Freedoms of speech, religion and assembly are cornerstones of American society. Unfortunately, some citizens have reached a point where their excercises of freedom disrespect those who protect it. I am saddened to read an AP story today reporting that Congress has to go so far as to ban protestors from disrupting military funerals at national cemeteries.

While I support the freedom to protest, disrupting the funeral of a soldier who fought to protect the very freedoms protestors have the luxury to excercise is just plain disrespectful.

According to the story, the Respect for America's Fallen Heroes Act "specifically targets a Kansas church group that has staged protests at military funerals around the country, claiming that the deaths were a sign of God's anger at U.S. tolerance of homosexuals." No word yet about how Congress plans to silence Pat Robertson.

The act, approved by Congress and sent to the White House last week, would bar protests within 300 feet of the entrance of a cemetery and within 150 feet of a road into the cemetery from 60 minutes before to 60 minutes after a funeral. Those violating the act would face up to a $100,000 fine and up to a year in prison.
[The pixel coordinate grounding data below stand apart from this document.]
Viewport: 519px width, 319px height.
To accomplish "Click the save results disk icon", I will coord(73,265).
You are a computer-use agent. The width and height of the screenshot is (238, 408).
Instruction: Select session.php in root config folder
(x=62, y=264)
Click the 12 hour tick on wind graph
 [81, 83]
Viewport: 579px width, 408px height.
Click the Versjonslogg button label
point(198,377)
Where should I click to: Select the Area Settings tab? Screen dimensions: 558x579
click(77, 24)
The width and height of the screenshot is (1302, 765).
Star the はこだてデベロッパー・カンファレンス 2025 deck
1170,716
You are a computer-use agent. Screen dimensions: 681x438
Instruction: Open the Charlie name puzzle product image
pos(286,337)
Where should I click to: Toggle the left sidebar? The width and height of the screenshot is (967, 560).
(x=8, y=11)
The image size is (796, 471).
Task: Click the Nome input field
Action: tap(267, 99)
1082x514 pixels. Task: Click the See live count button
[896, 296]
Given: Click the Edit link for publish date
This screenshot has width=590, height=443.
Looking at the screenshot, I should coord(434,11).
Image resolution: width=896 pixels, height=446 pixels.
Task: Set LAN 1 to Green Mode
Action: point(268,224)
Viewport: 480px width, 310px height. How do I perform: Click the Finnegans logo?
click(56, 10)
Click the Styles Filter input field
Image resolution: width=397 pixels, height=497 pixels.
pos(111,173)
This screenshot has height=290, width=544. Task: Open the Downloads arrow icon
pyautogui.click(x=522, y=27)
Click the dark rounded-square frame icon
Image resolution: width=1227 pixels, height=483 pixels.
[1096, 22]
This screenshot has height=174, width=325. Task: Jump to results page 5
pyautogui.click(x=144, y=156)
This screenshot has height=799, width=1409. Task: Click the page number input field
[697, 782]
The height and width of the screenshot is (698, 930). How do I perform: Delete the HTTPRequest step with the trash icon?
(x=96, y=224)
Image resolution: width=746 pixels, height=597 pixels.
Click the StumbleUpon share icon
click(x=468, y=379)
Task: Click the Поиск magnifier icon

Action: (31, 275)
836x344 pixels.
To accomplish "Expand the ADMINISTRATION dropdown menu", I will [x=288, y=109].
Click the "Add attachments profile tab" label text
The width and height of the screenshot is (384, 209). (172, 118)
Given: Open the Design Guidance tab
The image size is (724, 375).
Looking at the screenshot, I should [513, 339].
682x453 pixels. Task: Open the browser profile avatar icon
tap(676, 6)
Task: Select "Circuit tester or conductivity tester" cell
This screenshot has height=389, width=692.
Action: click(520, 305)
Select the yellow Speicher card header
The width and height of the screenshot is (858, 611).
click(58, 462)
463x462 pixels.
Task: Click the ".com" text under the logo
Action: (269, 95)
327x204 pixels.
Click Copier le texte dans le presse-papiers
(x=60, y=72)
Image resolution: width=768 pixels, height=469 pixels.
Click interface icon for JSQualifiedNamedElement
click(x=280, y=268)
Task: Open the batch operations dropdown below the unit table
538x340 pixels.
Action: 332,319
Of course, the ACLU is fighting the bill.

In the meantime, the Patriot Guard Riders, a motorcyle group including many veterans, has begun appearing at military funerals to pay respects to the fallen service member and protect the family from disruptions. The Patriot Guard Riders are to protecting the funeral services what the Minutemen are to protecting the border. When the government is slow to act, once again, ordinary citizens are stepping up.